There is a European standard for reading utility meters like water, gas, electricity or heat distribution meters. The Meter-Bus standard (EN 13757-2, EN 13757-3 and EN 13757–4) provide a cross vendor way to talk to and collect meter data. I ran into this standard when I wanted to monitor some heat distribution meters, and managed to find free software that could do the job. The meters in question broadcast encrypted messages with meter information via radio, and the hardest part was to track down the encryption keys from the vendor. With this in place I could set up a MQTT gateway to submit the meter data for graphing.

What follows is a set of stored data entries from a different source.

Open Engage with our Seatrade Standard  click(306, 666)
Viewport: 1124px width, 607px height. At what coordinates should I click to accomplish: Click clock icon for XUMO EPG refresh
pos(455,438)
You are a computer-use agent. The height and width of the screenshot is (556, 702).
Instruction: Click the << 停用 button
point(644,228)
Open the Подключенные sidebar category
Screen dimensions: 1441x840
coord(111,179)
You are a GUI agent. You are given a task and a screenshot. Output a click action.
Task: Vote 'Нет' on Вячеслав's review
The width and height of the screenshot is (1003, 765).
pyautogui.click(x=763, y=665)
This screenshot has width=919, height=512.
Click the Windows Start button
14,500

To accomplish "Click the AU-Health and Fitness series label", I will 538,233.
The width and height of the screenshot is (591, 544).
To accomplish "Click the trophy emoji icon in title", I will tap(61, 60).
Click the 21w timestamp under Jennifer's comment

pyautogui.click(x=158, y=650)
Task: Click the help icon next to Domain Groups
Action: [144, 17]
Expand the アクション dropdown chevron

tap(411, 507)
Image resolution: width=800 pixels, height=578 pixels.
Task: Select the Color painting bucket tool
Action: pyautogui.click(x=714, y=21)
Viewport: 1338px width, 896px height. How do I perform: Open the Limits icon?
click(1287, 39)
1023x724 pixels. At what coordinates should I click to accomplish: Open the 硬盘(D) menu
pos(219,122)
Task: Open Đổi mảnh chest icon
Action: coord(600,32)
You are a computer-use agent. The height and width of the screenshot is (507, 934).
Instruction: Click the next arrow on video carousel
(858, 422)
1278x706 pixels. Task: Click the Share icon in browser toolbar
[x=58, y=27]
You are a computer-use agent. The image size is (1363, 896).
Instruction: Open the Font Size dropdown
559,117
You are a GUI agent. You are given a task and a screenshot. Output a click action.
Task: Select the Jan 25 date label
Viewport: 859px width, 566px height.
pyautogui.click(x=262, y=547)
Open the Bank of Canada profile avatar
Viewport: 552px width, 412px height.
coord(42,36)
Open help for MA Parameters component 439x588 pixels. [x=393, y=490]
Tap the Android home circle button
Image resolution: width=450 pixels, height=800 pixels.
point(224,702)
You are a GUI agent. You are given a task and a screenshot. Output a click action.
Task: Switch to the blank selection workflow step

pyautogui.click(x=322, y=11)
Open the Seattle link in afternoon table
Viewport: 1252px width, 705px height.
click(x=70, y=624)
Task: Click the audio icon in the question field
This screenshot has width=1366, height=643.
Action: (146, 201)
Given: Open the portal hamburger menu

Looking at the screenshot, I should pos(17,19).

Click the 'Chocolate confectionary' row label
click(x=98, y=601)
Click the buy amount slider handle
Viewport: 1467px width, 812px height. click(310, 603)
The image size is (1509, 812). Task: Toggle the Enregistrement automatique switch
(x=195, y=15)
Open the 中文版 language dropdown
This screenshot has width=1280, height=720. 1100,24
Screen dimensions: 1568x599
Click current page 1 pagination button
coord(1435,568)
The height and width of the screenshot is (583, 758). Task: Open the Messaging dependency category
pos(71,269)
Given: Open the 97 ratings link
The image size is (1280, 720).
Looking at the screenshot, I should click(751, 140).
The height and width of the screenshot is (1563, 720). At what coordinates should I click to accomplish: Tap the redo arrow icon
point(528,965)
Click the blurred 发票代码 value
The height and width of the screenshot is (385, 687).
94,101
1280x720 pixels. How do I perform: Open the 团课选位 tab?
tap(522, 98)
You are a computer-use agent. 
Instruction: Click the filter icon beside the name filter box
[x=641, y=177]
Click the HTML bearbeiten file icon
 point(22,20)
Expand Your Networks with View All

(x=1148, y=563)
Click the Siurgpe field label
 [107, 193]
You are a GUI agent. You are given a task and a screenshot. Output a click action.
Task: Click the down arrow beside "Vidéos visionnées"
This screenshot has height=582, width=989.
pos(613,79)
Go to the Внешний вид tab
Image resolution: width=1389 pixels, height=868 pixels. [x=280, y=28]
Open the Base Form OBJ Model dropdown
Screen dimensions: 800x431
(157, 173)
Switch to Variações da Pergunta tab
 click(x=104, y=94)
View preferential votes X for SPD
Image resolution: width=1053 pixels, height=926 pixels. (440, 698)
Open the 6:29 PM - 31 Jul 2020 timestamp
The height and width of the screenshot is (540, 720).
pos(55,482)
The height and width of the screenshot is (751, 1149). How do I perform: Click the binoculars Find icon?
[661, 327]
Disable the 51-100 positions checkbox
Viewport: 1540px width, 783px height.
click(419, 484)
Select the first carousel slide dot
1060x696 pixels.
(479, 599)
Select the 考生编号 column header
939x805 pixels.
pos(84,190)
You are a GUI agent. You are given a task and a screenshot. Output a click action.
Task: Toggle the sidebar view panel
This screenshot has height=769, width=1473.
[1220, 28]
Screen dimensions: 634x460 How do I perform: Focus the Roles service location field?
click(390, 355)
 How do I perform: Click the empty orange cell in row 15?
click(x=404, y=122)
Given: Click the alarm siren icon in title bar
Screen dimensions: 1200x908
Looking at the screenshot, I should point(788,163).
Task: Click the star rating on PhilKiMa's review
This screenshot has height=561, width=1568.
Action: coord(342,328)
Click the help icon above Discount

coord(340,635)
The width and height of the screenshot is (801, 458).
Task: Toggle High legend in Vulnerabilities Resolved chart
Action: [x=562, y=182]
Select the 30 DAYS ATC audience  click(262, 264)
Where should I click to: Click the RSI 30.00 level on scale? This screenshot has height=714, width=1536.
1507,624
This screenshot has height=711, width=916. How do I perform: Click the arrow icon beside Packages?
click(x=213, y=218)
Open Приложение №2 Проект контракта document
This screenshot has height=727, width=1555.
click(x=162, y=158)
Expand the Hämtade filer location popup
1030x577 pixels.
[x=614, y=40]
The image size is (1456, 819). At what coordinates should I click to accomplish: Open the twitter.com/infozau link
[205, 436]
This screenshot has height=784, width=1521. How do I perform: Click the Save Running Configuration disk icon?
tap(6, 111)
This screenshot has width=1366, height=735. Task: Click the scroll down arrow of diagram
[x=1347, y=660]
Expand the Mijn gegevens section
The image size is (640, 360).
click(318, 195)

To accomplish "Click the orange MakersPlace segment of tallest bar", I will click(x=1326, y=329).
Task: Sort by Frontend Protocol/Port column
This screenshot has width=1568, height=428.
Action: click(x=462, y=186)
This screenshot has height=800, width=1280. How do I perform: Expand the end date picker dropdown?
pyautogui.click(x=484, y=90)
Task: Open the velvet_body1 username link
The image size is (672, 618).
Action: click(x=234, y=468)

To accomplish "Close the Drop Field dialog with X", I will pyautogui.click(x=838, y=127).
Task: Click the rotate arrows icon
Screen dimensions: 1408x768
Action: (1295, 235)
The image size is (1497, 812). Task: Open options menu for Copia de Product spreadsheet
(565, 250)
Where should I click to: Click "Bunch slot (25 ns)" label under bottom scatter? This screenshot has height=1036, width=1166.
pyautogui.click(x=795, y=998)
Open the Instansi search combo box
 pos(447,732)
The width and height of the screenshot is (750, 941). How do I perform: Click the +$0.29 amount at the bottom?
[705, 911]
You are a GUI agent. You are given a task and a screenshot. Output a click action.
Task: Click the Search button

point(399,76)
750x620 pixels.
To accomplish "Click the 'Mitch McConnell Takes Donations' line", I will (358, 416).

The free software systems in question, rtl-wmbus to read the messages from a software defined radio, and wmbusmeters to decrypt and decode the content of the messages, is working very well and allowe me to get frequent updates from my meters. I got in touch with upstream last year to see if there was any interest in publishing the packages via Debian. I was very happy to learn that Fredrik Öhrström volunteered to maintain the packages, and I have since assisted him in getting Debian package build rules in place as well as sponsoring the packages into the Debian archive. Sadly we completed it too late for them to become part of the next stable Debian release (Bookworm). The wmbusmeters package just cleared the NEW queue. It will need some work to fix a built problem, but I expect Fredrik will find a solution soon.
If you got a infrastructure meter supporting the Meter Bus standard, I strongly recommend having a look at these nice packages.